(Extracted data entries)
*** Begin section ***
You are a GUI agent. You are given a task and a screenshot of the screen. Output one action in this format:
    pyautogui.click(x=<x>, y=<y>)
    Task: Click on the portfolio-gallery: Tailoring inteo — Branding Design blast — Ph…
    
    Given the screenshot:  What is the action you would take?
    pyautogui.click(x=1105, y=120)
*** End section ***
[WRITTEN TASK] Update the material above by replacing "GUI agent" with "desktop assistant", and reproduce it with everything else left unchanged.

[ANSWER SECTION]
You are a desktop assistant. You are given a task and a screenshot of the screen. Output one action in this format:
    pyautogui.click(x=<x>, y=<y>)
    Task: Click on the portfolio-gallery: Tailoring inteo — Branding Design blast — Ph…
    
    Given the screenshot:  What is the action you would take?
    pyautogui.click(x=1105, y=120)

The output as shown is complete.